BY BETH KAISERMAN
Food historian Francine Segan gives lectures at 92Y and throughout the city. This time, some very special friends helped her discuss her favorite region in Italy, Ascoli Piceno, or what Segan calls the “undiscovered Italy.”
The town boasts mountains, a beautiful riviera, great food and wineries, Segan said. To provide the freshest possible taste of the town, Chef Emilio Pasqualini flew in to prepare foods for the evening. Segan experienced an amazing meal at his restaurant, Cantina del Picchio, where she had many Italian foods she had never tried before.

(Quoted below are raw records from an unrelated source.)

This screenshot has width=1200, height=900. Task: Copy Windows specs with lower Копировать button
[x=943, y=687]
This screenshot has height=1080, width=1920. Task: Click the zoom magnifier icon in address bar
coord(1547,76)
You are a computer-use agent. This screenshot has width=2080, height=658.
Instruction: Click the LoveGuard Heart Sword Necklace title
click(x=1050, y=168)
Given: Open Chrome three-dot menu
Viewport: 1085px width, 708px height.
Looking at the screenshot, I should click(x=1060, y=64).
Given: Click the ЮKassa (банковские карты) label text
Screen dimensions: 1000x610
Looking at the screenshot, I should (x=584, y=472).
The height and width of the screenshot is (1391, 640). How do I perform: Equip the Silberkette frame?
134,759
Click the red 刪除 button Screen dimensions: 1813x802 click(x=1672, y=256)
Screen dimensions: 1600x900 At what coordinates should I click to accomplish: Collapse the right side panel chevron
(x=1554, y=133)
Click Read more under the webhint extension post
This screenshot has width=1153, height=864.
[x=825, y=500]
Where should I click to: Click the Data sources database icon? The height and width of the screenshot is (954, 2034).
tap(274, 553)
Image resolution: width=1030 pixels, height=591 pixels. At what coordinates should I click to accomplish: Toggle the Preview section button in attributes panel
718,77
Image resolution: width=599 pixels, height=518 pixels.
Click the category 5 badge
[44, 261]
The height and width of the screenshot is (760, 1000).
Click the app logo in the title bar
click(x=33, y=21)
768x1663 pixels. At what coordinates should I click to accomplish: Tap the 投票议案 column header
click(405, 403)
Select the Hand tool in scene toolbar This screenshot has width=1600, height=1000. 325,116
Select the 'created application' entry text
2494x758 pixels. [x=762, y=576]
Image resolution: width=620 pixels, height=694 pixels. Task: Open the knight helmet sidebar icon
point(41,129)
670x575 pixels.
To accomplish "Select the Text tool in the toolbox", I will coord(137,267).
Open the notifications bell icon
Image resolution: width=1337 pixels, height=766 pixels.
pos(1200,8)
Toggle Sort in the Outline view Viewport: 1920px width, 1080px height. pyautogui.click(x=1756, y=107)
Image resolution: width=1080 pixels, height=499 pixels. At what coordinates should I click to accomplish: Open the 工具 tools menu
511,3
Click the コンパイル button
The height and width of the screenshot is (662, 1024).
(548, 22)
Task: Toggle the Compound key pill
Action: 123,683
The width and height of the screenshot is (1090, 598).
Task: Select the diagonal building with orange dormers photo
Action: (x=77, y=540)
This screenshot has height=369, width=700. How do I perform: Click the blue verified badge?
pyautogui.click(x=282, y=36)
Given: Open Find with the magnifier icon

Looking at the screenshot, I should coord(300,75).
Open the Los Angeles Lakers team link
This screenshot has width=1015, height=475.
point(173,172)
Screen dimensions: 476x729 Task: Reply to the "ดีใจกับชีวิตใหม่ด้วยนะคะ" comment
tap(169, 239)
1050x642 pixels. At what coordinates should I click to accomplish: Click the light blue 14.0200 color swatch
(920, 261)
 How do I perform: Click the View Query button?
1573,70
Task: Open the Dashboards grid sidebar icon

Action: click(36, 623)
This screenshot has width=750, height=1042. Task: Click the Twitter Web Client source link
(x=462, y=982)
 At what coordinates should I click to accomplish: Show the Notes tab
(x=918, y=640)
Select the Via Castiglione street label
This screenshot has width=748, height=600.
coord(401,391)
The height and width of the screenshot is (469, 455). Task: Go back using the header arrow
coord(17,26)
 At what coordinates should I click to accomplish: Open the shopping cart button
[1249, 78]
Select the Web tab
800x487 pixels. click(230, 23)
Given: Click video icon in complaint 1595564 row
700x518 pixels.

On his trip here for the lecture, Pasqualini brought so many olives that Segan couldn’t fit all of them in her refrigerator. The night began with stuffed, fried olives and sparkling wine from wine company Velenosi. Pasqualini also assembled a vegetable pasta with string beans, mushrooms, garlic and fennel. After cooking each veggie separately in Segan’s apartment, the fennel water was used to create a bechamel sauce, and the dish was topped with delicious mozzarella and pecorino. The mozzarella was incredible — it had an amazing, just-salty-enough bite to it. There was also a tasty cheese bread (known there as “pizza”) and a tuna focaccia.
The proof was there in liquid form, too, as representatives from seven of the region’s wineries brought an assortment of wines for guests to taste. These wines use the least amount of sulfites possible, Segan said. (And apparently don’t cause hangovers!)
Piero Celani, President of the province, was there as well, truly showcasing the pride locals have for their home.
So what good eats did Chef Pasqualini enjoy here after trekking across the ocean with all those olives? Pizza, no. He laughed at the thought of it. But a burger from Shake Shack and a Tsunami dog from Crif Dogs hit the spot. He was impressed with the balance of flavors; it was still fast food, but had something more to it, he said.